PROBLEM: Among the entries below, only the lines from the one with "Select Mohamad Farid Misnan video thumbnail" through the one with "Given: Minimize the" are to be retyped, exactly and without pictures.

===== STORED DATA =====

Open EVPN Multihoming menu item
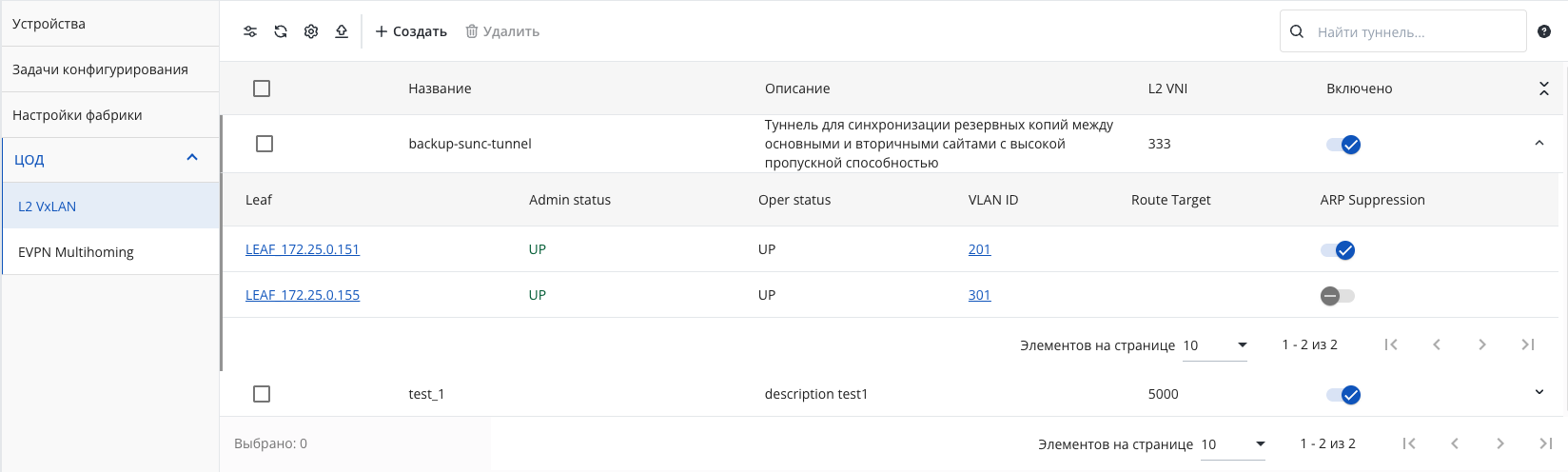The image size is (1568, 472). (x=111, y=252)
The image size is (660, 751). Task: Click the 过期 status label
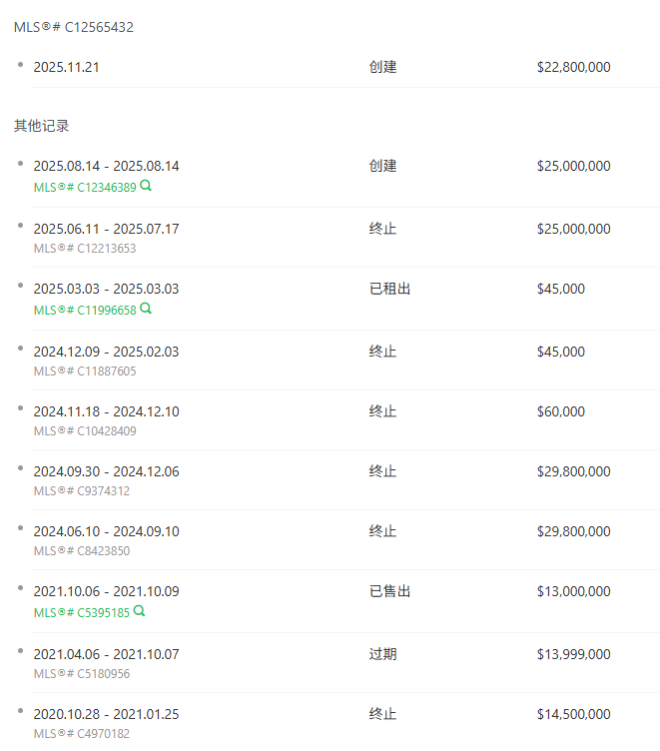pyautogui.click(x=383, y=654)
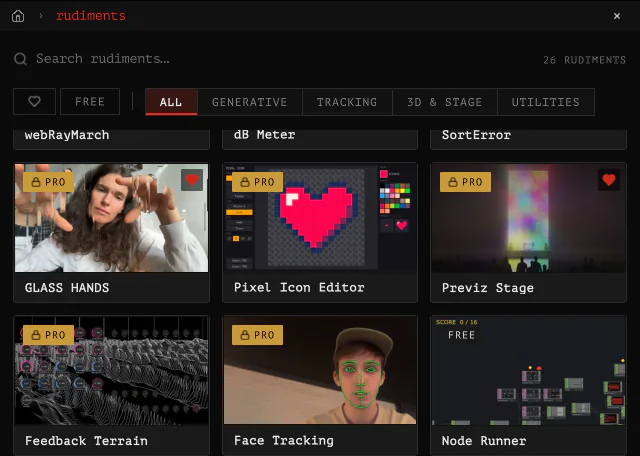Select the UTILITIES tab
This screenshot has width=640, height=456.
pyautogui.click(x=546, y=102)

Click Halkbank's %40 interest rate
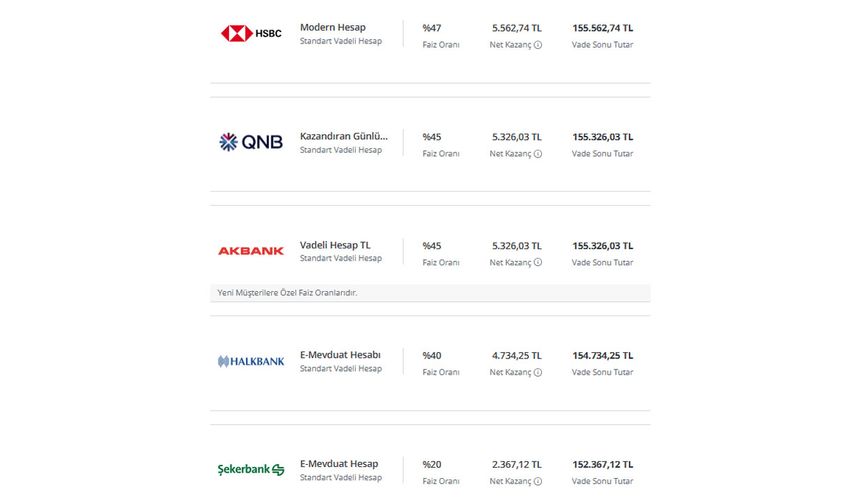coord(432,355)
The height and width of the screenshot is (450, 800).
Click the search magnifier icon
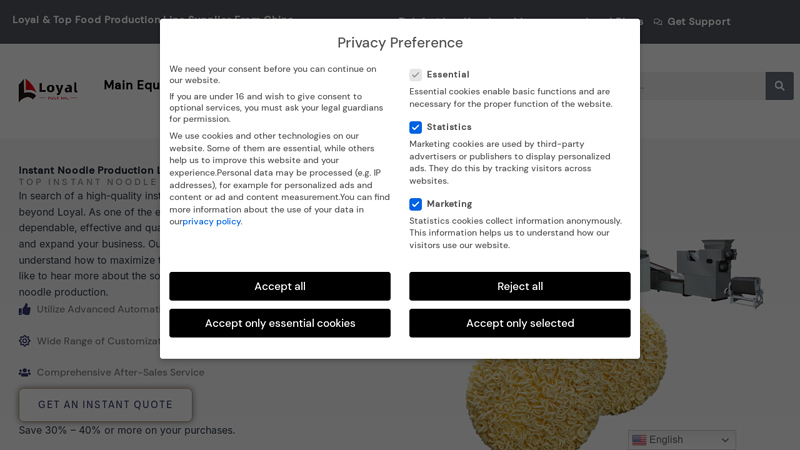[779, 86]
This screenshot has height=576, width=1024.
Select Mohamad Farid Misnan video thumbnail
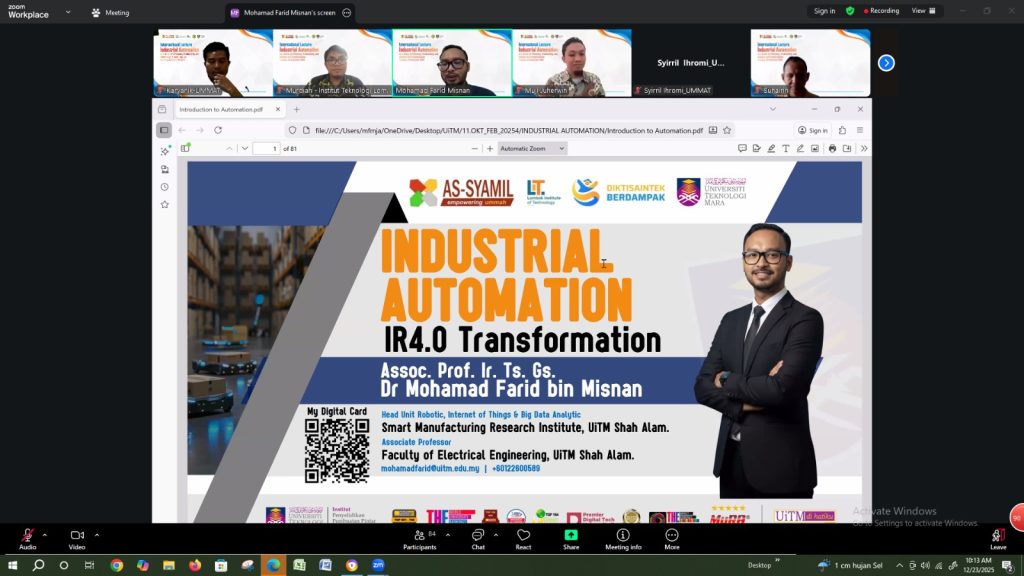coord(452,62)
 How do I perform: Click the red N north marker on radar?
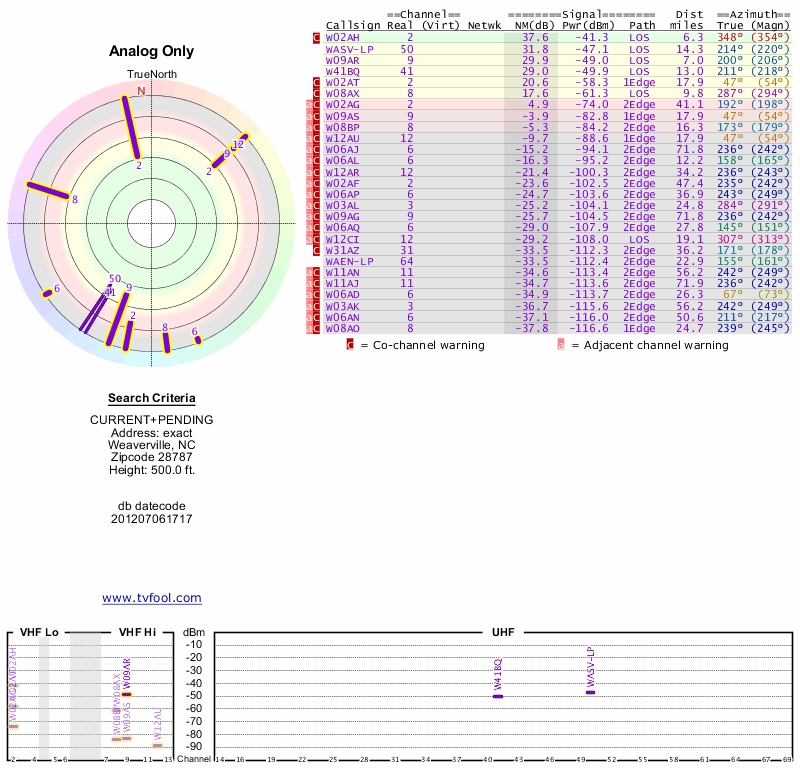click(141, 91)
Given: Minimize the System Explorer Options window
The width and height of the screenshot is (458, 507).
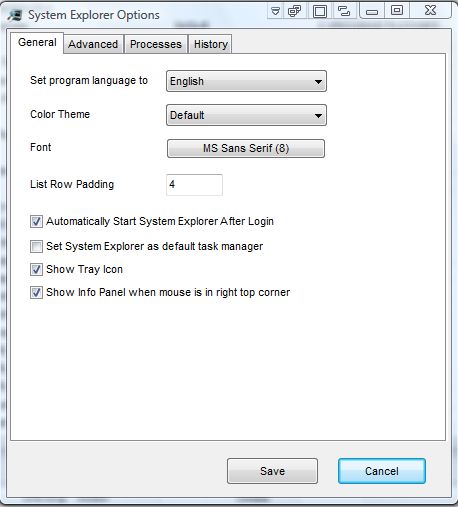Looking at the screenshot, I should click(x=372, y=11).
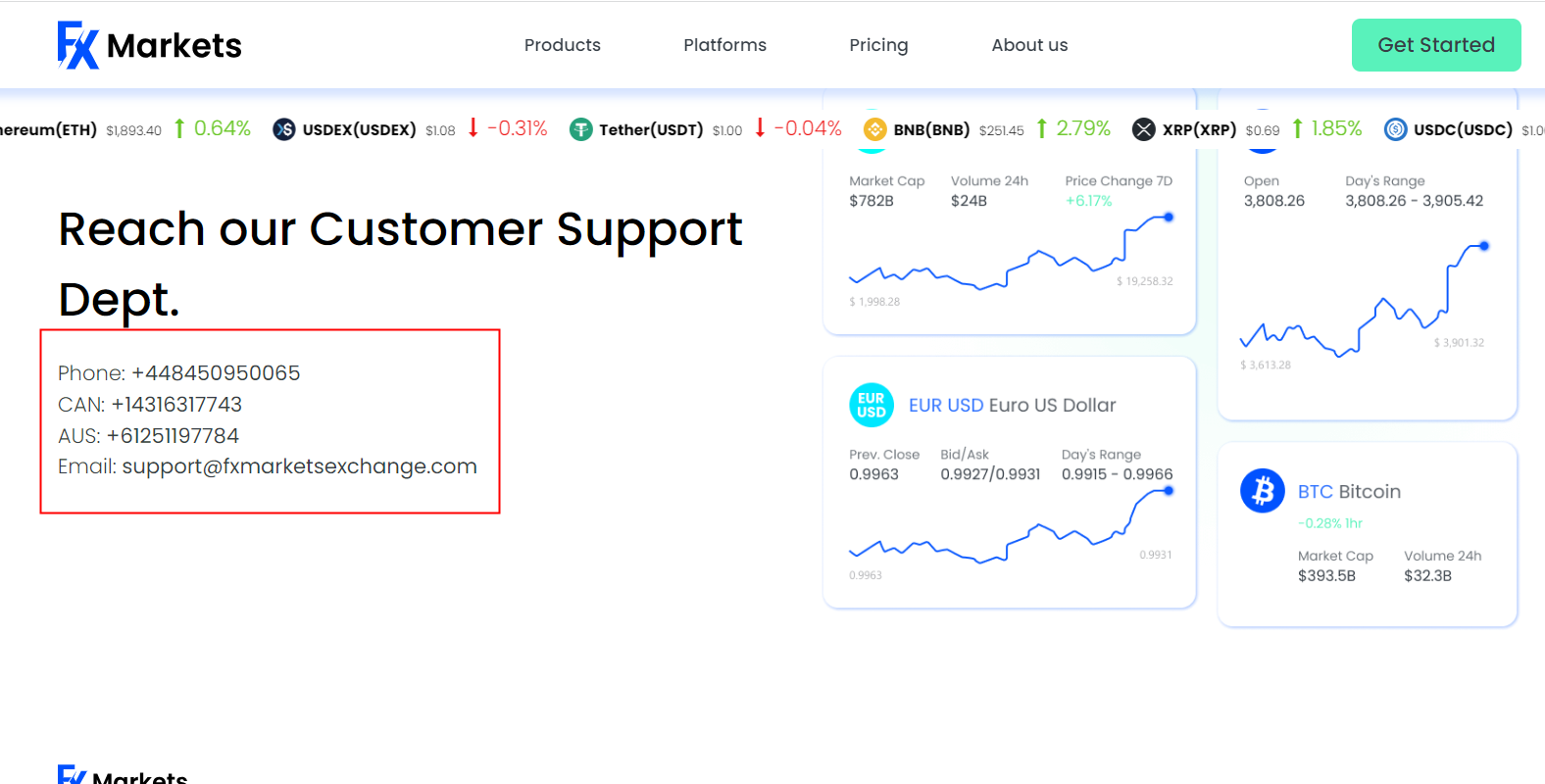
Task: Click the support email address
Action: click(x=299, y=466)
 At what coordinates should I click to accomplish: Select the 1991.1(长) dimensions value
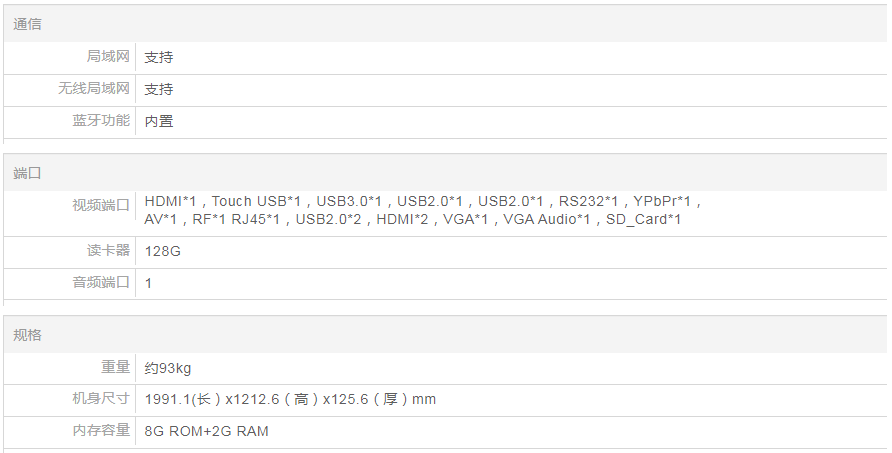coord(290,400)
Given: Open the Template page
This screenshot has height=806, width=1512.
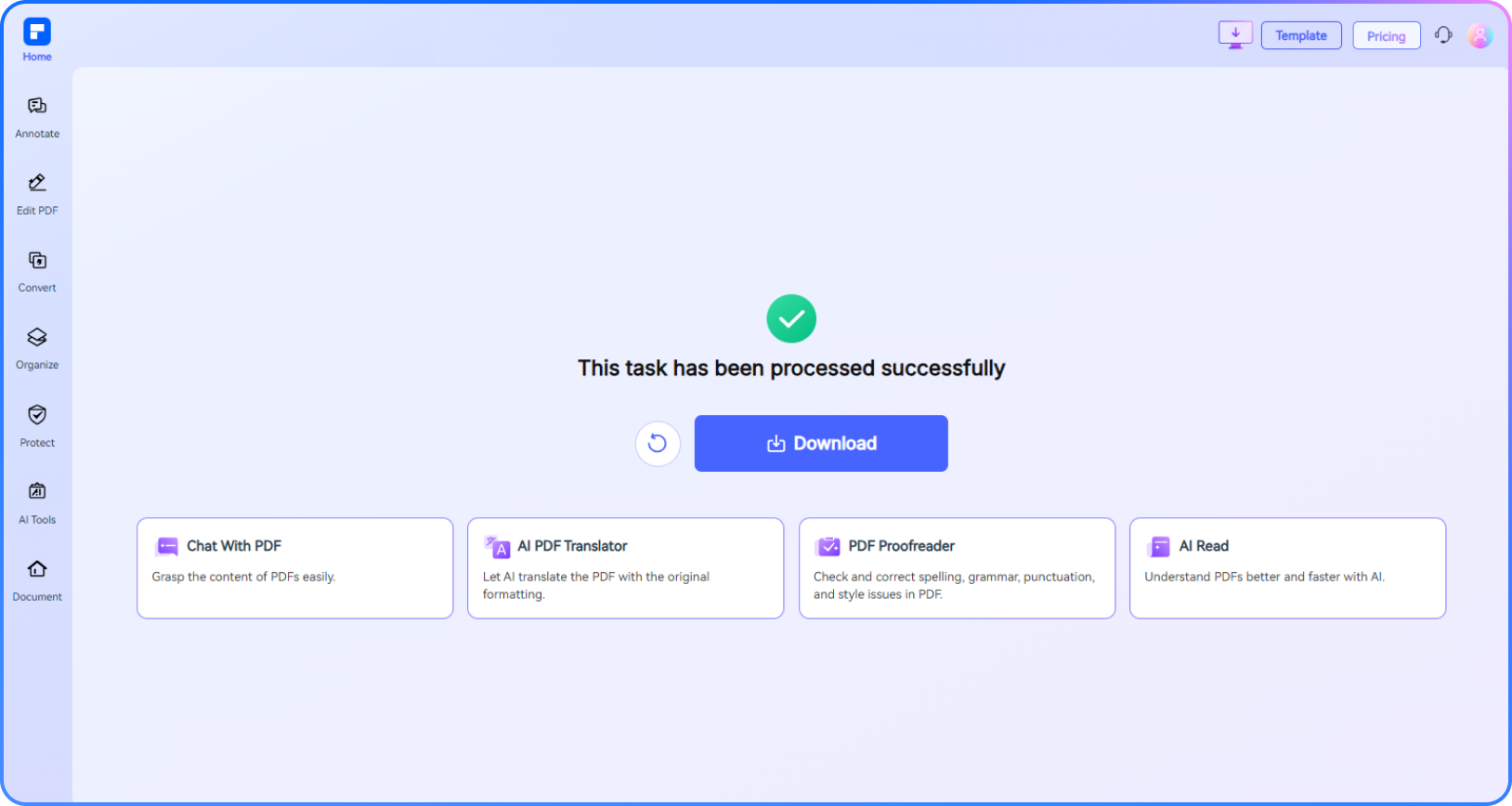Looking at the screenshot, I should click(1301, 35).
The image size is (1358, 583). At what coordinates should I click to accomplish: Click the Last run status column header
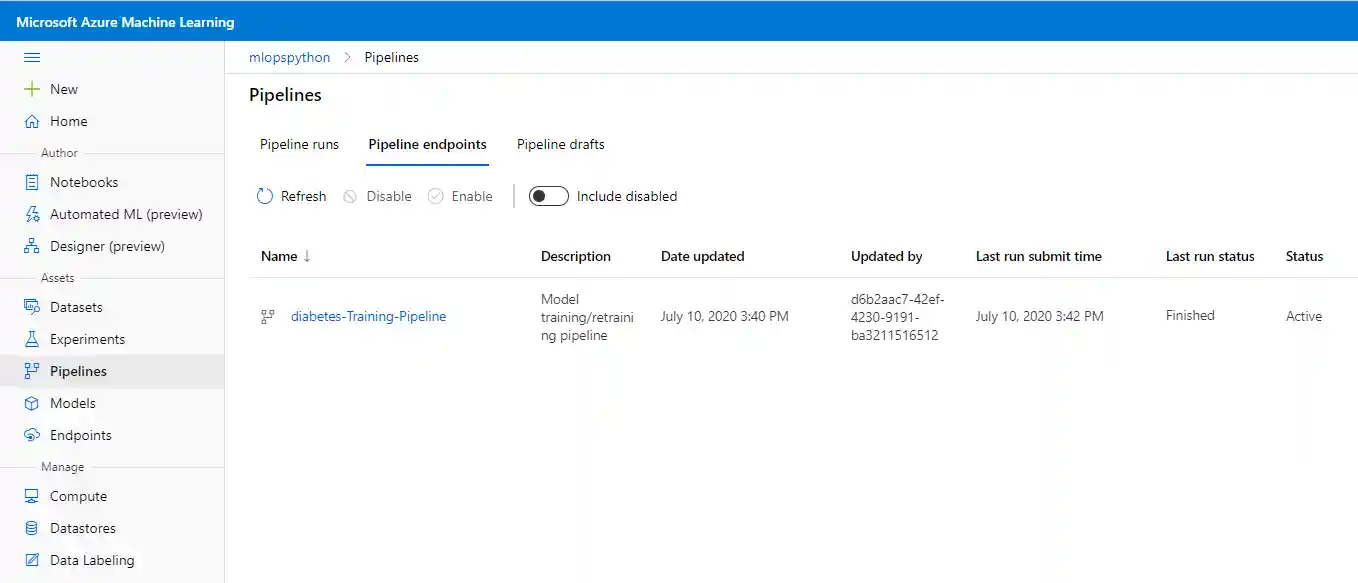pyautogui.click(x=1209, y=256)
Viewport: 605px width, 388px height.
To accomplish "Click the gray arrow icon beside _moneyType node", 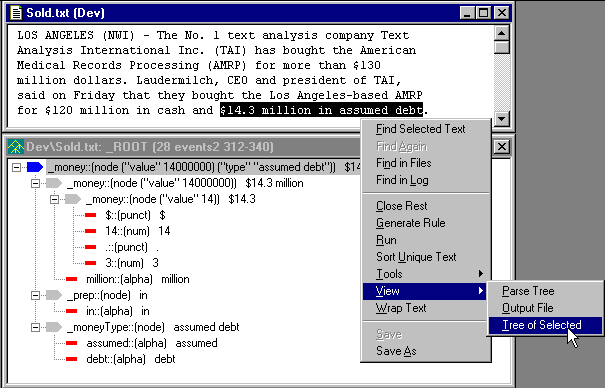I will pyautogui.click(x=54, y=327).
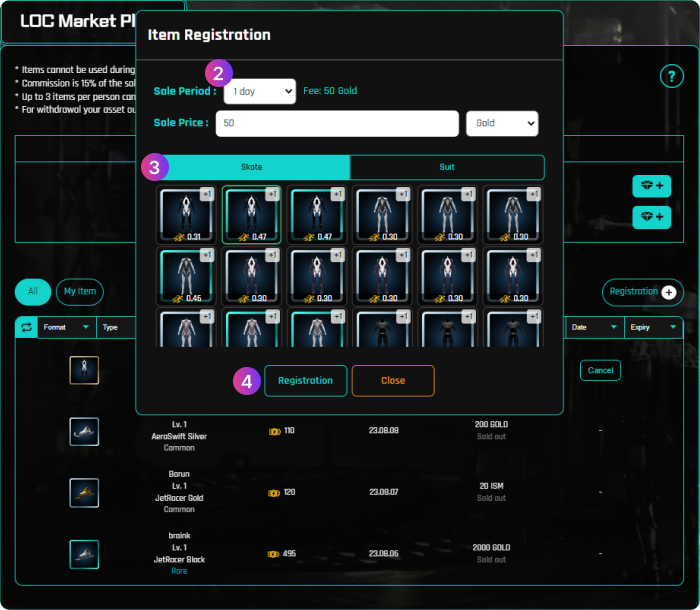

=====

PROBLEM SOLUTION:
Select Mohamad Farid Misnan video thumbnail
coord(452,62)
 How do I perform: Click the red N north marker on radar?
click(141, 91)
Given: Minimize the System Explorer Options window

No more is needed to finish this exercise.